In study performed by Xingwei, et al. (11) among the 54 severe/critically severe patients, acute myocardial injury was discovered in 24 (44.4%) patients while 26 (48.1%) patients died during hospital stay. In-hospital mortality rate was significantly higher in myocardial injury group compared to the group without myocardial injury [75.0% (18/24) vs. 26.7% (8/30), p-value = 0.001]. In myocardial injury group, C-reactive protein (CRP) and NT-proBNP levels were also found to be significantly higher than those without myocardial injury (all p-value<0.01)

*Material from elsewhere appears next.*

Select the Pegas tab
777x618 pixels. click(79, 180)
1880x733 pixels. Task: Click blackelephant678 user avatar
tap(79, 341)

Cui, et al (8) has described a case report of acute cardiac injury in an infant infected with COVID–19 as suggested by elevated plasma levels of CPK-MB, and cTnI.
Guo, et al. (
13) discovered that among the 187 patients, 52 (27.8%) exhibited acute cardiac injury as indicated by elevated cardiac troponin T (cTnT) levels. During hospitalization, arrhythmias were seen in 11 (5.9%) patients. Patient with elevated cTnT levels had more frequent malignant arrhythmias compared with normal cTnT (9[17.3%] vs 2[1.5%]). The overall mortality was 23% (43 patients died) [Table 4]. The mortalities were 7.62% (8 of 105), 13.33% (4 of 30), 37.50% (6 of 16), 69.44% (25 of 36) for patients without underlying CVD and normal cTnT levels, with underlying cardiovascular disease (CVD) and normal cTnT levels, without underlying CVD but elevated cTnT levels, and with underlying CVD and elevated cTnT levels respectively. Elevated cTnT levels was seen more commonly in patients with underlying CVD compared with patients without CVD (36 [54.5%] vs 16 [13.2%]). A significant positive linear correlation of plasma cTnT levels with plasma hsCRP levels (β = 0.530, p< .001) and NT-proBNP levels (β = 0.613, p < .001) was also observed.